__Activity__
The entries that follow include a run beginning at the line with "Прочее (19, 2156)" and ending at the line with "Поиск (11, 2223)"; restate that run word for word and leave the rest out.

START Records supplied

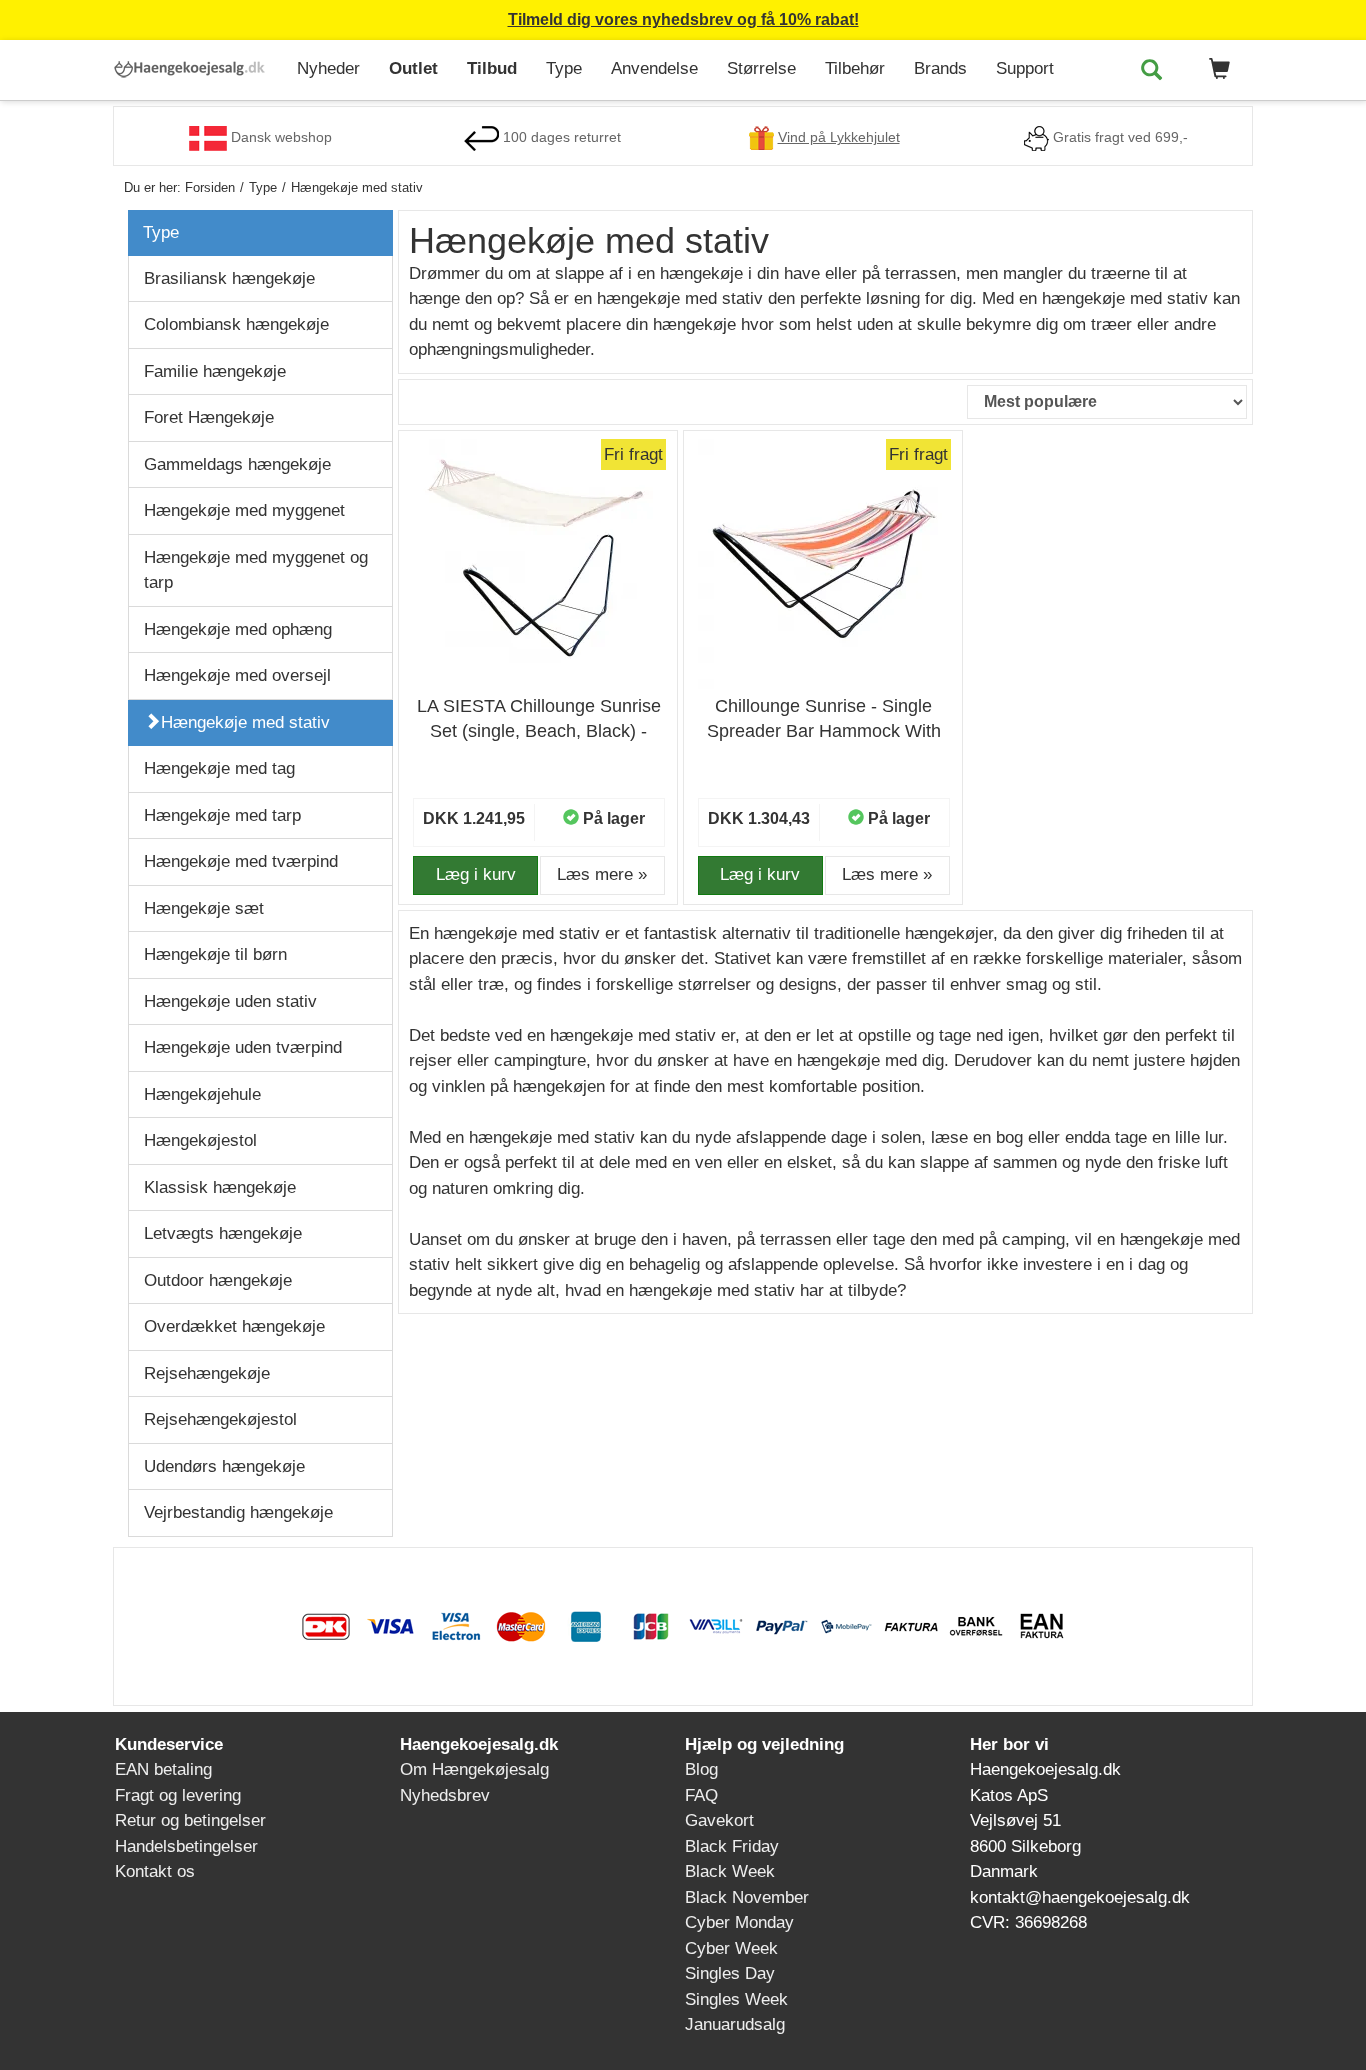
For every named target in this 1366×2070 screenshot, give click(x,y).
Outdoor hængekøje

END Records supplied
START Records supplied

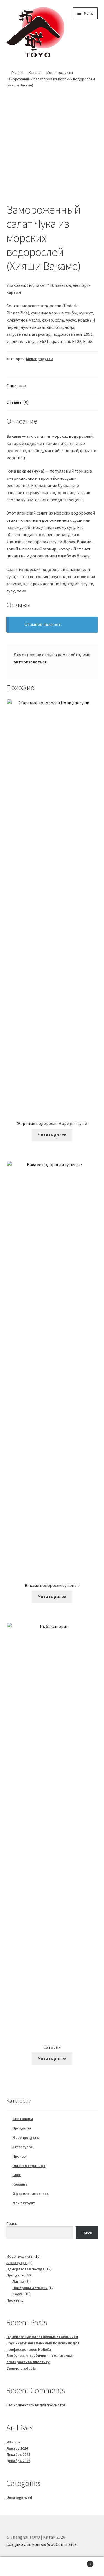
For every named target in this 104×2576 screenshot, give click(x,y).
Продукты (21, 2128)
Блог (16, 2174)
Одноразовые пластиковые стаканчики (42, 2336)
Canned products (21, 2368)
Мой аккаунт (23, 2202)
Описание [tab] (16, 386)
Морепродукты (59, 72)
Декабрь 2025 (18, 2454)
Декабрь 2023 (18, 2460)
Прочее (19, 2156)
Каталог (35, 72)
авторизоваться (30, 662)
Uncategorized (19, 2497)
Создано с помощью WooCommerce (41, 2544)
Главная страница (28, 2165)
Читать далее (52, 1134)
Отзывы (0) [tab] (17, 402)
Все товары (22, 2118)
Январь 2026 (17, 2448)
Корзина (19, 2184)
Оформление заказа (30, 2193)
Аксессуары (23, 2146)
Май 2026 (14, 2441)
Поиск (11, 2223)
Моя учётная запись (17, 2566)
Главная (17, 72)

END Records supplied

__Reply__
Прочее (19, 2156)
Каталог (35, 72)
авторизоваться (30, 662)
Uncategorized (19, 2497)
Создано с помощью WooCommerce (41, 2544)
Главная страница (28, 2165)
Читать далее (52, 1134)
Отзывы (0) [tab] (17, 402)
Все товары (22, 2118)
Январь 2026 (17, 2448)
Корзина (19, 2184)
Оформление заказа (30, 2193)
Аксессуары (23, 2146)
Май 2026 (14, 2441)
Поиск (11, 2223)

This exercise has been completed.